だけどね、間違ったことをしたね、霜月。お前は一番やっちゃいけないことをした。

「でも…それで…」
「…それで、なに?」
「それで…人を傷つけて…お前の想ってる人は、喜ぶの…?」
「…」
「いじめられてたなら…分かる、よね…いじめられてる気持ち…」
「そんなの忘れたね」
「嘘だ…それだけ、好きな人の痛みを、分かってあげられるなら、人の痛みが…分からない、はず、ない…よね…?」
「…黙れ…」
「こんなこと、したって…お前の大切な人は…喜ばない…!」
「――――っ、うるさい…うるさいうるさい!!」

霜月は何度も、私を鞘で殴りつけた。

「お前に、何が分かる!大切な人を、救ってあげられない辛さ!!分かるわけないだろ!!!」

霜月が私を殴りながら、そう叫んでいた。私の体から、殴られる衝撃が消えると、私はふと霜月を見上げた。すると、あの霜月亜季が、泣いているのが見えた。大切な人を救えない、己の非力さ故の涙。

「わ…かる、よ…」
「な、に…?」
「だれも、まもれ、ない…すくえない……わたし、が、そう…だから…」
「…」
「だいじなひと…まもれな、かった…だけど、きずつけたら…だめ、だよ…まもる、ために…きずつけちゃ、だめだ…」
「…クズの分際で…」


「クズの分際で、亜季に説教なんてしないでくれる?」


霜月の顔から、涙は消えていた。

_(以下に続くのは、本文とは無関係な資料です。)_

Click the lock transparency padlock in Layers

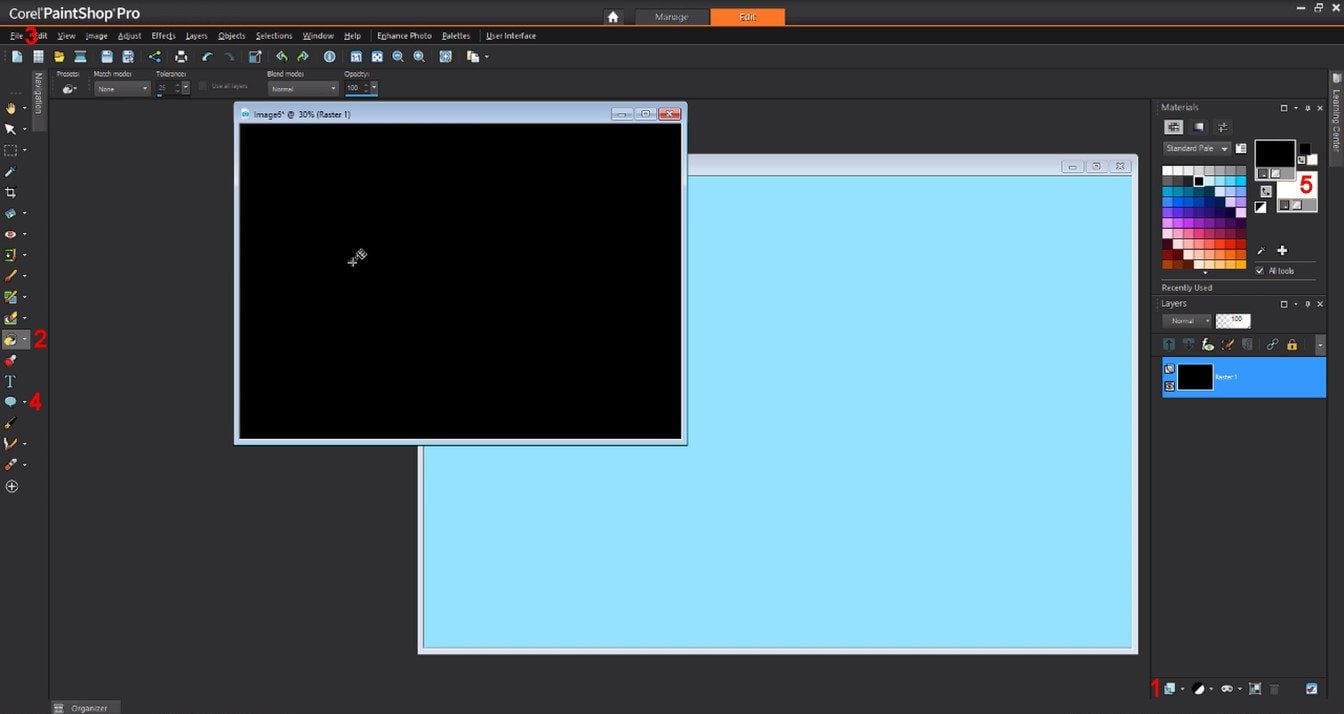pyautogui.click(x=1292, y=344)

笑顔もなく、ただその表情は、憎しみで溢れていた。

―――あの時の修兵と、同じ顔だ。

「お前のせいだ」
「…」
「亜季の積み上げてきたもの、全部ぶち壊した。お前のせいで、亜季は副隊長に嫌われてるんだよ」
「…」
「お前なんて……」



「 殺 し て や る 」



あの日の修兵と、同じことを、私は、させている。



私は天使さえも悪魔にしてしまう獣。